Russel: You might reduce pressure. You might reduce flow, something that allows you to get to a…You don’t want to be running wide open when you don’t understand what’s going on.
Doug: Yes. There’s another step beyond that. What you’re doing when you’re doing that is you’re buying the most precious commodity you have, time. Situation management, in a nutshell, is time management. How you use that time and what you do during the time that you have will depend upon whether you can operate safely or not.
Russel: [laughs] If it’s that easy, why do I have to read the 700-page book? [laughs]
Doug: Two reasons. We have too many trees. No, it’s easy in concept. We want the operator to not have to give up too soon. We want the plant manager to know his operator is going to not have to give up too soon.
Russel: Doug, I remember when I was going through your alarm classes. I tell people this all the time, that I had to go through your alarm…I consider myself a pretty bright guy. I had to go through your alarm class three times before I got it. The whole idea of permission to operate, again, it’s a really simple concept, but it’s very complex in terms of implementing it.
Really, what you’re trying to do, if you do a good job with the HMI and the alarm system and the other things that you’re talking about in situation management, I actually expand the domain under which I can have permission to operate.

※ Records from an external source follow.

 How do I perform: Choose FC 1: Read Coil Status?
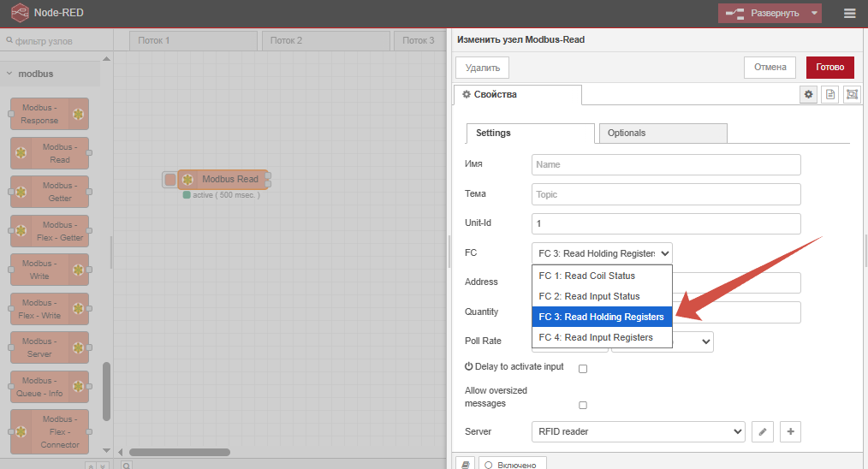click(587, 276)
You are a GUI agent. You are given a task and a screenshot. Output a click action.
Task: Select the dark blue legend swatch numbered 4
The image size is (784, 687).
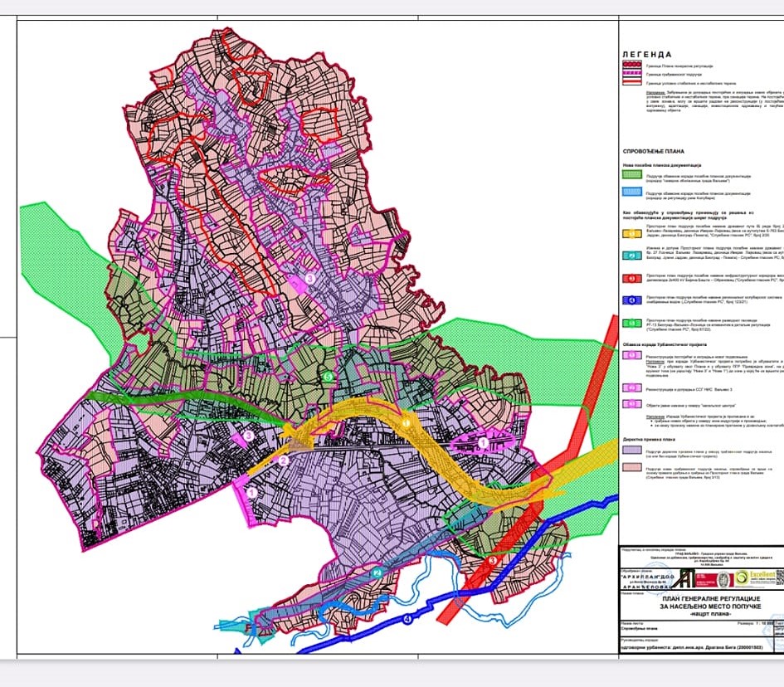click(632, 300)
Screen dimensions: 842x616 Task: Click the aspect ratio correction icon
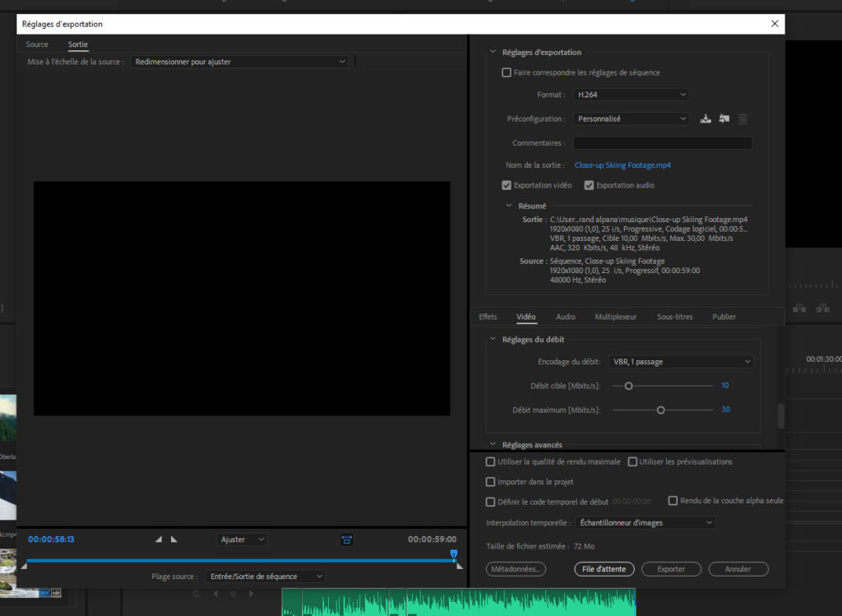tap(347, 540)
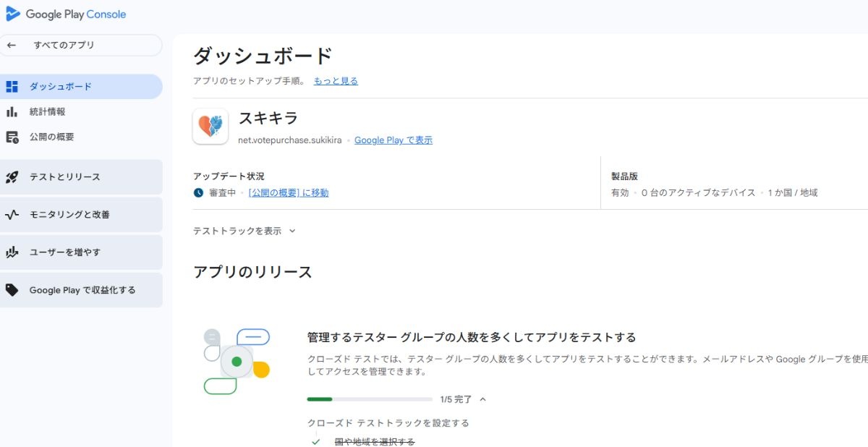The width and height of the screenshot is (868, 447).
Task: Click the growth icon for ユーザーを増やす
Action: [x=12, y=252]
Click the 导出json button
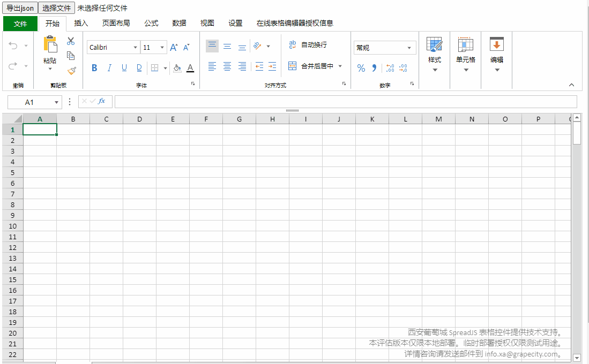 [x=20, y=7]
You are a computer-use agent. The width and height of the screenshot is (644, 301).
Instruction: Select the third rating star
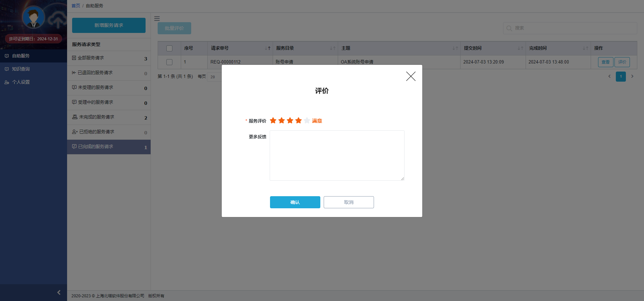(290, 121)
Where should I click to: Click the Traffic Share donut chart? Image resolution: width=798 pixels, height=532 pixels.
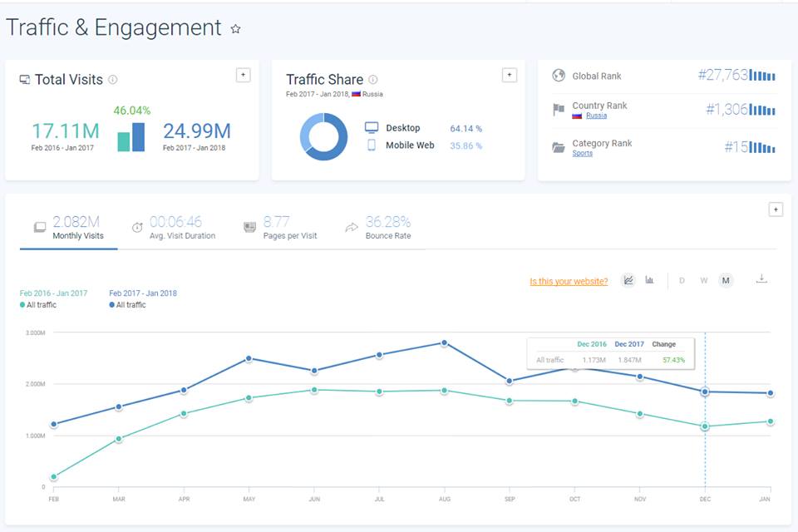pyautogui.click(x=323, y=136)
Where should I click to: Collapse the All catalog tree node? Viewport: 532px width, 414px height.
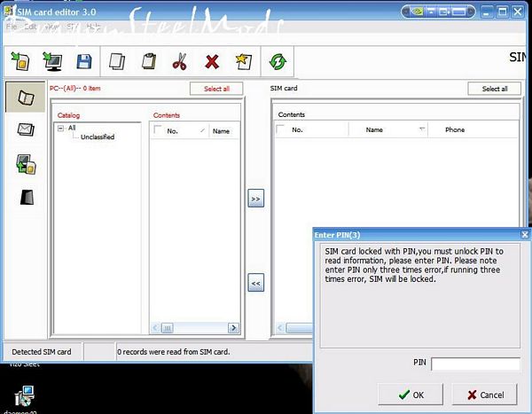(60, 128)
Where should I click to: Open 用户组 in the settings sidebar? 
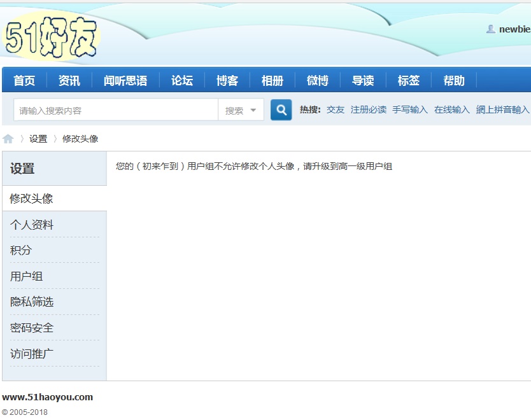pyautogui.click(x=27, y=276)
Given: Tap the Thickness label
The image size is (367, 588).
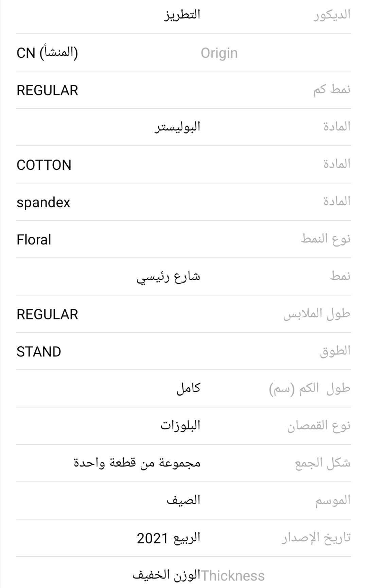Looking at the screenshot, I should tap(233, 576).
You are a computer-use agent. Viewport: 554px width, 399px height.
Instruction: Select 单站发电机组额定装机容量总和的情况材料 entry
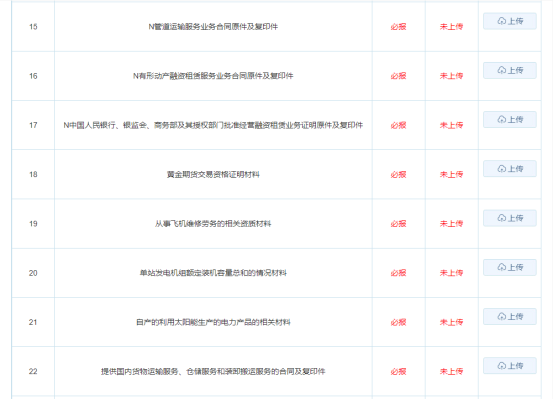[213, 273]
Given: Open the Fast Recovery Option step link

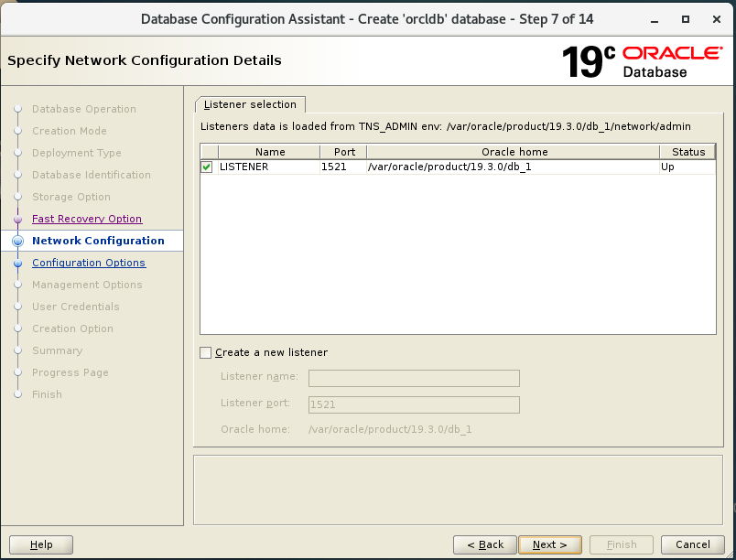Looking at the screenshot, I should coord(86,219).
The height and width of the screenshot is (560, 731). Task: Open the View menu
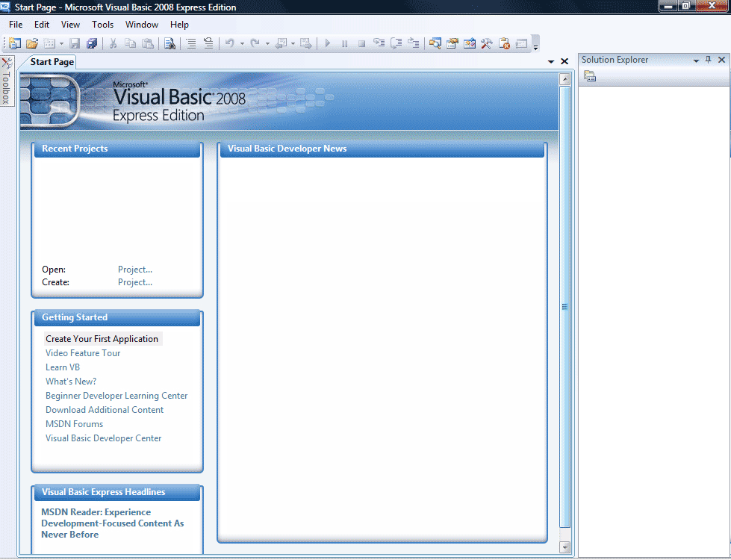70,25
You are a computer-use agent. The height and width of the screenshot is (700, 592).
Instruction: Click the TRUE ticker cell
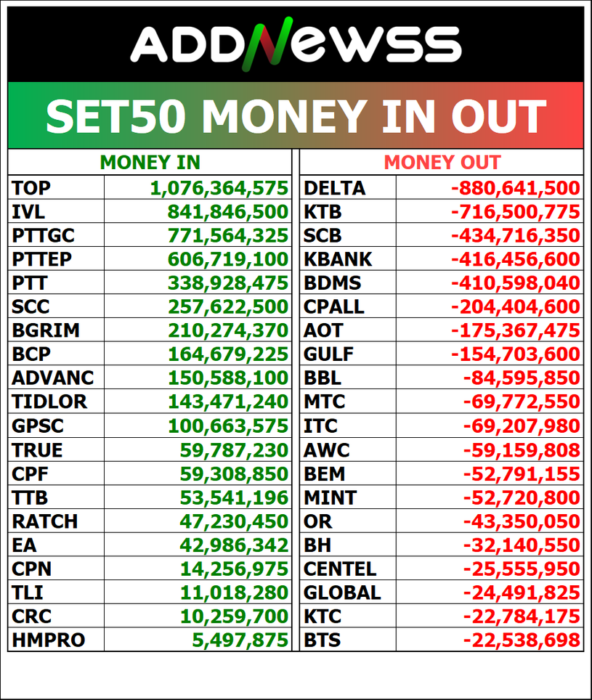[x=56, y=449]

As I have more knowledge and more insight, more visibility, I can look and control more things. Particularly, if I’ve put some thought into when the situation changes — how do I know and what do I do — and that’s planned in advance, again, that increases my domain.
The idea that when I’m lost I make it safe, to me that’s transformational. It’s a really powerful, powerful idea. I think one of the challenges I’ve always had with your work is it’s so simple, and yet so hard. Does that make sense?
Doug: Yes. What I think hard is, is that sometimes it may be a little difficult of going where you are now to go to a different concept and understand what it is. I think it’s easy, just you like mentioned, once you understand it, it makes sense. Most people have trouble.
They say, “How can I do it any other way now that I understand it?” I think that’s of value for what I do.
Russel: I would agree. I think that some of the content in your book, the things that…I’ll say it this way. I think that it’s pretty easy to deal with normal. What’s hard is dealing with abnormal, to anticipate the pitfalls, the traps, the things that we can get cloistered off into without realizing that’s happening to us, what I would call getting elevation on the problem.
I’m looking down at the problem versus in it, looking around in the problem. That kind of thing.
Doug: That’s a really good introduction to two important parts of this whole situation management game. The one part is you don’t know it’s normal and you don’t know it’s abnormal. We call it off normal. It’s this whole area of, where is it? I can’t put my finger on it. I want to put my finger on it. I know where I might put it but I don’t know where I should put it.
Russel: Let’s unpack that a little bit. I’m going to try and make sure I understand what you’re saying. Basically, you’re using the term off normal, meaning I know I’m not normal, but I don’t know where I’m at.
Doug: That’s a little too strong. I know I’m not abnormal. I think I’m not normal. How can I understand where this gray area is?
Russel: Again, my wheels are turning. You can’t see it on the podcast, but Doug can see it on my face because my wheels are turning.
Doug: Your wheels are turning mine, as well.
This is where the whole thing of where the HMI comes in, to the depth of the design, to a weak signal comes in. Once it transitions to abnormal, we’ve got the alarms to handle that.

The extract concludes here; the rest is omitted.